(Rows showing where targets appear)
────────

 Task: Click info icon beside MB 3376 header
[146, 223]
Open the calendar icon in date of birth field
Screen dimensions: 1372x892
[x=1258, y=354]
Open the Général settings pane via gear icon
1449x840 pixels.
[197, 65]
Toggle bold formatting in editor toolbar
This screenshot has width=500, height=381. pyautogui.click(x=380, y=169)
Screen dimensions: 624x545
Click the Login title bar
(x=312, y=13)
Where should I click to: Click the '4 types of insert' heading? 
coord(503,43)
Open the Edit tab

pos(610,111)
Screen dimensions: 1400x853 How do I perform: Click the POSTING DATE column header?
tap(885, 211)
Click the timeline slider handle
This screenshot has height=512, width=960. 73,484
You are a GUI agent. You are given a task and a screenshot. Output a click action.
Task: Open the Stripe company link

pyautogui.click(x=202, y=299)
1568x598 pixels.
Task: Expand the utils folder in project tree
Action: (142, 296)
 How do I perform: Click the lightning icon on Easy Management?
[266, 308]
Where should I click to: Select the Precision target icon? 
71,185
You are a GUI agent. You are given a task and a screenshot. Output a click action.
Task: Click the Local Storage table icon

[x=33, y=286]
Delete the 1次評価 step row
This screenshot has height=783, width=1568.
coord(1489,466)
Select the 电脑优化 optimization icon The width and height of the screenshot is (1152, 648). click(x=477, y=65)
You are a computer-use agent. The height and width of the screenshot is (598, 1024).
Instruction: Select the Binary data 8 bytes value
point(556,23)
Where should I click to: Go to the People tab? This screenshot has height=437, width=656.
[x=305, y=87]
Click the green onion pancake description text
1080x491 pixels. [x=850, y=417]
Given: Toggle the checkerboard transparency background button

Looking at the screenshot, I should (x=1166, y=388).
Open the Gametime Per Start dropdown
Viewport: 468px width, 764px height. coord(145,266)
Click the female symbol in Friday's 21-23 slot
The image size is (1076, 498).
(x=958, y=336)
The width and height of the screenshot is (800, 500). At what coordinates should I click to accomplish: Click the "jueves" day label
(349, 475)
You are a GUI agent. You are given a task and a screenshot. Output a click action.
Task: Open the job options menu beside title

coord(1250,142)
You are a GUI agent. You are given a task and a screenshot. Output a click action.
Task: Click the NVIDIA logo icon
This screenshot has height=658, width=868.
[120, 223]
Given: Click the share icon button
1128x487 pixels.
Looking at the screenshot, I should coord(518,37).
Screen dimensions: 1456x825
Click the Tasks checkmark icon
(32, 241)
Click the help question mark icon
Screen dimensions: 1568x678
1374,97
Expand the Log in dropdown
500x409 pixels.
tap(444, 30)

────────

Goal of the exercise
How many lines of the data above contain the string "header"? Reply with the number alone.

Expected answer
2